The fluid interface 240 is positioned concentrically inside the housing interface 242 and is also cylindrical in shape with an outer diameter that sufficiently complements the inner diameter of the housing interface 242. In alternative embodiments, the outer shape of the fluid interface may be any suitable shape that fits within the housing interface.

The aperture 246 is positioned concentrically inside the fluid interface 240. The aperture 246 allows fluid communication between the flowbore 206 (shown in FIG. 2) and the flow passage 142 (shown in FIG. 1B). The aperture 246 is cylindrical in shape, however, in alternative embodiments, the shape of the aperture may be any suitable shape.
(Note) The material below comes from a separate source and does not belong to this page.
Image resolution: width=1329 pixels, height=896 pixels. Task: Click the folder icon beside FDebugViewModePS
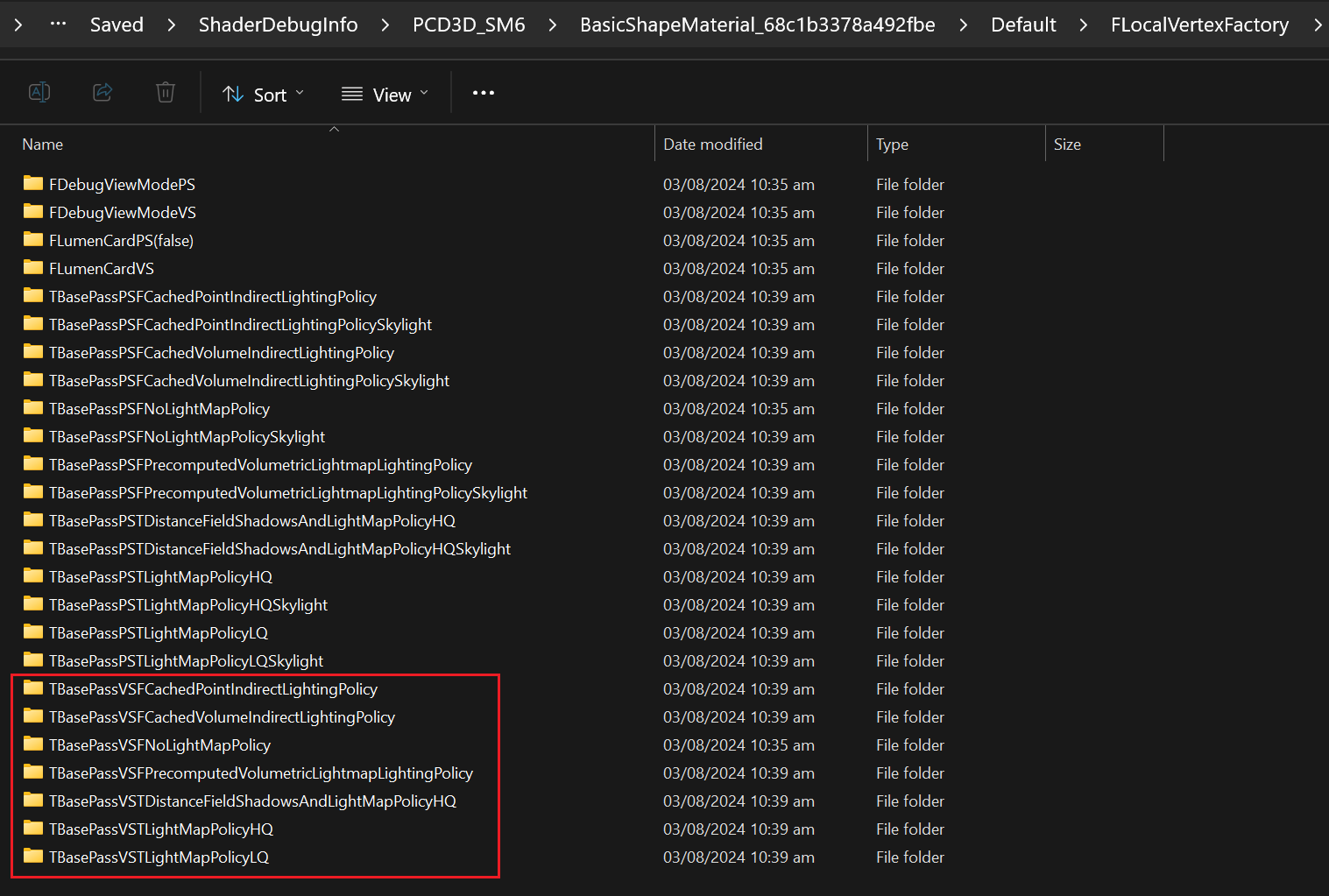32,184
The diameter of the aperture 246 may change in size (e.g., increase) during a wellbore servicing process, as described infra. The fluid interface 240 is constructed of steel that can be abraded by contact with the passage of particle laden fluids (such as perforating and/or fracturing fluids) through the aperture 246. In this way, the fluid interface 240 is sacrificed by the resultant abrasion. In alternative embodiments, the fluid interface may be constructed of any other suitable materials that can be degraded and/or removed by any suitable methods such as those described infra. The type of material and the hardness of the material suitable for the fluid interface can be selected based on the need of a wellbore servicing process taking into consideration flow rates and pressures, wellbore service fluid types (e.g., particulate type and/or concentration) etc.
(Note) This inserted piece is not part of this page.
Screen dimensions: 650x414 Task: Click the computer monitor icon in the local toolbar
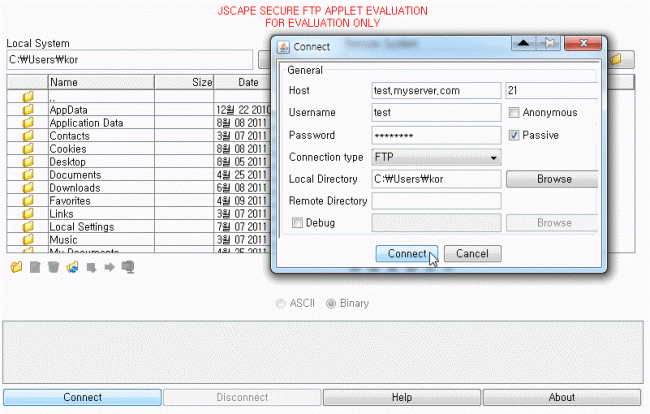[127, 267]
The sacrificial nozzle 236′ is configured to serve multiple functions and is sacrificed as described infra. One function of the sacrificial nozzle 236′ is to increase the velocity of a fluid as it passes from the flowbore 206 (shown in FIG. 2) through the sacrificial nozzle 236′ to the formation zone 12 (shown in FIG. 1B). The sacrificial nozzle 236′ is configured to restrict fluid flow thus increase the fluid velocity (i.e., jetting the fluid) as the fluid passes through the sacrificial nozzle 236′. The jetted fluid is jetted at a sufficient fluid velocity so that the jetted fluid can ablate and/or penetrate the formation zone 12, thereby forming perforation tunnels, micro-fractures, and/or extended fractures. The jetted fluid is flowed through the aperture 246 for a jetting period to form a perforation tunnel, micro-fractures, and/or extended fractures within the formation zone 12 as described infra. Generally, the velocity of a jetted fluid is greater than 300 feet per second (ft/sec).
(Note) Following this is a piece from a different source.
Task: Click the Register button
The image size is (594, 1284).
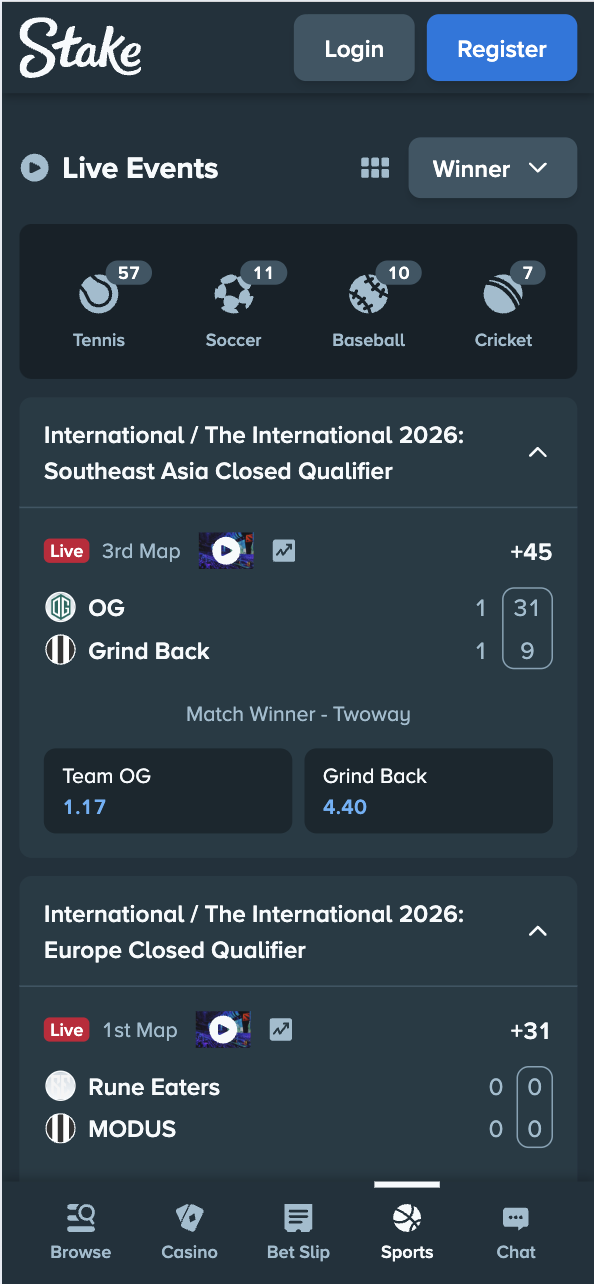Action: [x=502, y=48]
Another function of the sacrificial nozzle 236′ is to be removable from the housing ports 228 to allow unrestricted fluid communication between the flowbore 206 and the formation zone 12 (shown in FIG. 2). The sacrificial nozzle 236′ can be removed after the formation of the perforation tunnel to allow unrestricted fluid flow through the housing ports 228. The housing interface 242 of the sacrificial nozzle 236′ is removed by degradation by exposing the housing interface 242 with an acid. In this way, the sacrificial nozzle 236′ is sacrificed by degrading the housing interface 242 with an acid. However, any suitable methods, such as degradation, mechanical removal, etc., as described infra, may be used to remove the housing interface. In an embodiment, the housing interface 242 and the fluid interface 240 are made of different material such that they may be removed in subsequent steps as described in more detail herein. For example, the fluid interface 240 may be made of a harder material such as steel to provide a controlled degradation rate during a jetting period, and the housing interface 242 may be made of a softer material such as aluminum (or composite, etc.) to facilitate removal (e.g., a faster degradation rate) after the jetting period.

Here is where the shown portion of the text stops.